If you've ever seen stuff that people wear at fashion weeks, that's tame...
See attached file, no image options for some reason.
Can we please discuss the fact that a lapped car was shown the blue flag "9 TIMES" before letting the leader pass with the FIA not even investigating this offense? I think this has rubbed us a thrilling fight for the win more than anything . I also think that the FIA appears to be more lean on giving penalties to Merc compared to Ferrari!
But really if you said “what don’t you like about his outfit” that would be challenging an opinion, saying what you did say, it sounds more like “hurr durr LEAVE HIM ALONE!!!!1!!!1”
F1 drivers in the past were the coolest guys around, not only for their skill. I think lately Hamilton stands out because we are used to the modern F1 driver who is more of a humble athlete and otherwise isn't much more interesting than a bowl of corn flakes. It's good for the sport that the best drivers are also superstars, who are household names and familiar faces like the best athletes in other sports.

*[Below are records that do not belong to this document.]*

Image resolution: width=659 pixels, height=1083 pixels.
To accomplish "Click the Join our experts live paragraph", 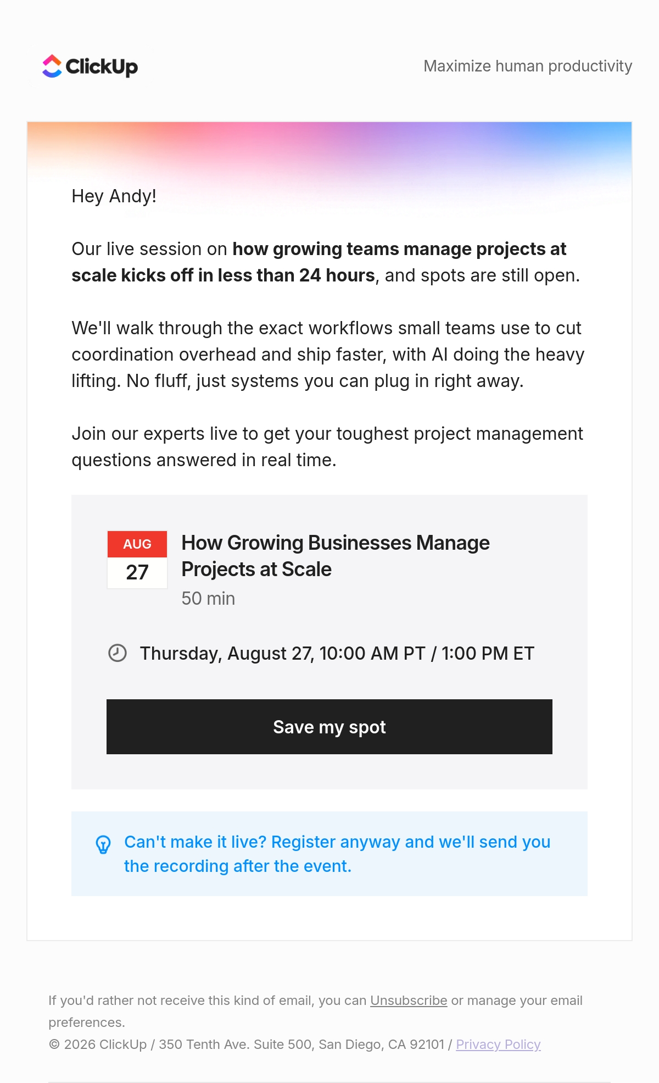I will tap(327, 447).
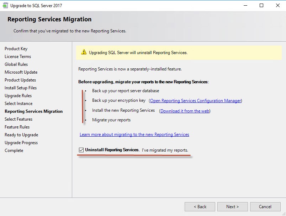This screenshot has width=286, height=216.
Task: Click the Next button
Action: [232, 206]
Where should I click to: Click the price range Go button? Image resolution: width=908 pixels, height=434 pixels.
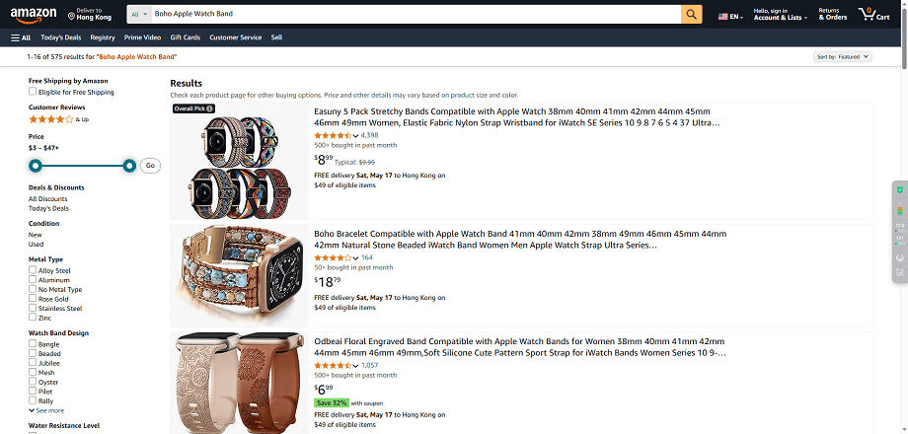(150, 166)
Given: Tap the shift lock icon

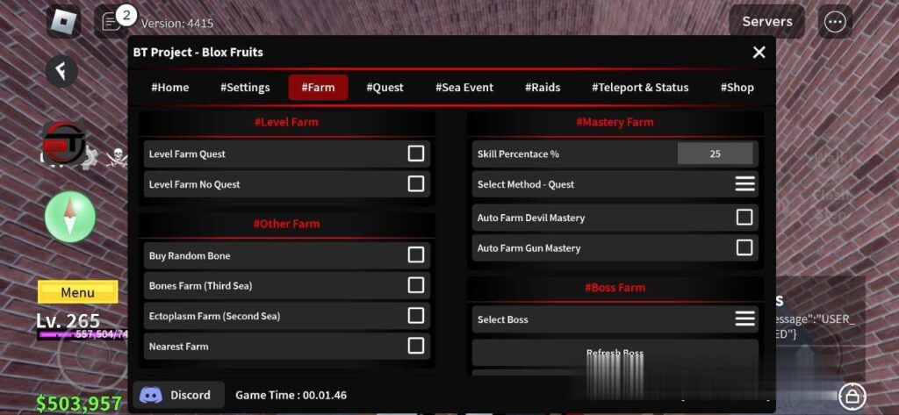Looking at the screenshot, I should [x=849, y=395].
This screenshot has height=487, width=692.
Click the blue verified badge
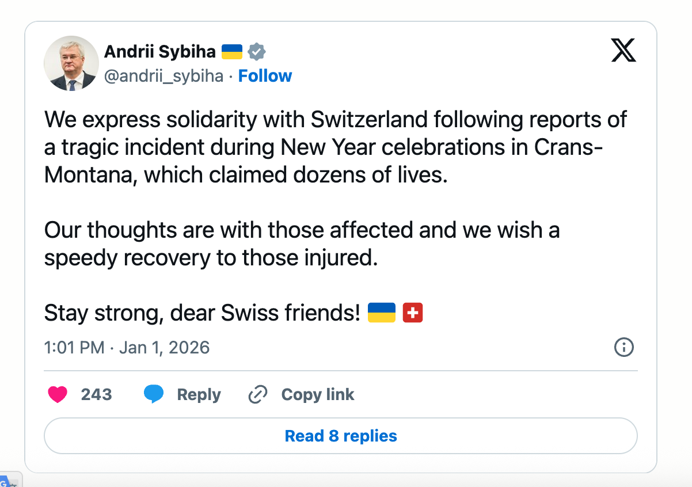click(257, 52)
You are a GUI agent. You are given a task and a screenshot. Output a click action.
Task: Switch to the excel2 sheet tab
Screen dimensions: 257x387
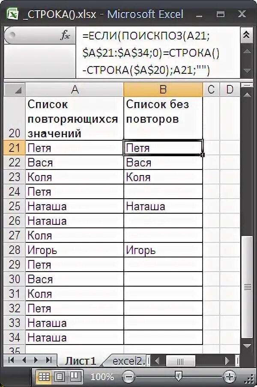pos(129,361)
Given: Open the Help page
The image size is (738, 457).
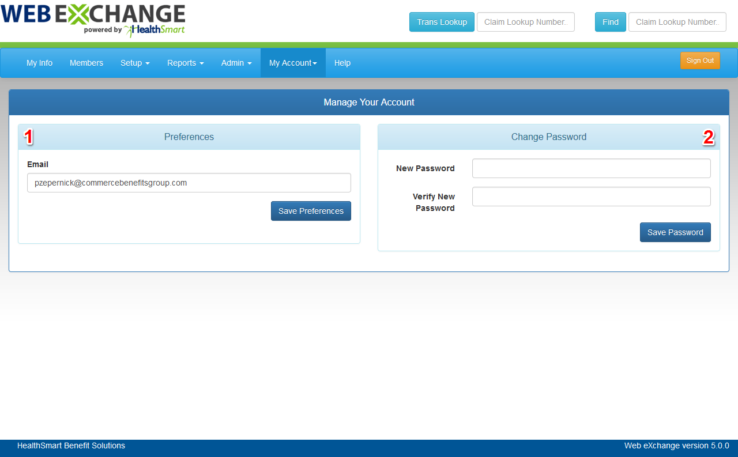Looking at the screenshot, I should click(342, 63).
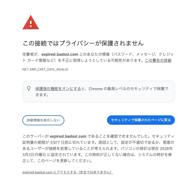Viewport: 196px width, 192px height.
Task: Click the を不正に取得しようとしている phrase
Action: [x=84, y=61]
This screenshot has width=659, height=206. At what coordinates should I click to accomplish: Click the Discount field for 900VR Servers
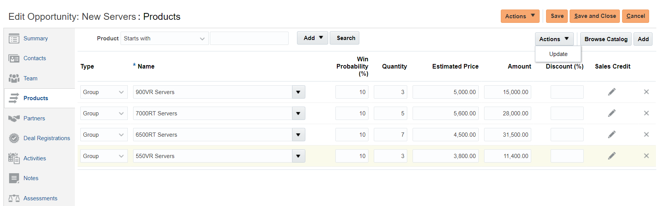(x=567, y=92)
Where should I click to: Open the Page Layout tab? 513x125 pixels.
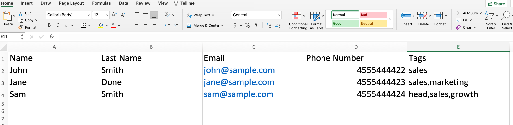(71, 3)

The old era where F1 was for the middle aged who would watch Sunday's race while smoking a few fags and read his F1 gossip on the back page of his Herald is over. This is a social media dominant age, and drivers should think about having a bigger public image if they want the sport they love to survive. Hamilton gets cross examined almost in the same way Raheem Sterling does for England. It's not fair, nor is it relevant to what he does on the actual job.
These two comments seem at odds with each other somewhat - I agree that athletes should engage with the public as much as they can, and social media allows them to do that so much more easily than it has ever been before. I'd agree to a certain extent that some 'cross examination' (or criticism) is unfair, but they can't have it both ways - don't forget that these guys not only get paid millions for their sporting prowess, but are also paid millions to appear on social media (and elsewhere) wearing certain clothes, to be seen in certain locations with certain people, and even to say certain things. At least LH has the good sense to avoid courting controversy outside of his sport - sporting controversy is (mostly) good, personal controversy is almost universally bad. Either way, athletes such as LH don't have much of a choice as to whether they engage on social media lest they wish to throw away millions in lucrative endorsement deals, and as such they need to be able to take the rough with the smooth. LH strikes a pretty good balance, though at the end of the day, I doubt that he gives much of a damn what people say about him when he is well on his way to being a billionaire.
I was just trying to say his willingness to emulate the super-stardom of other top level athletes should not be criticized the way it is. Like you said, his personal controversy is actually at a minimum compared to other athletes, yet he is getting cross examined about his hair, clothes, partying lifestyle, despite still being a serial winner in his sport. I brought up the Sterling example as a similar case, of where an athlete is constantly put in a negative light for things others do without critique. That said, one is probably a bit more racially charged than the other, while one is more of a case of critics looking for ammunition.
And on the way to being one the best F1 drivers in the history of the sport...
He's already there. The question is where he'll end up ranking when he retires.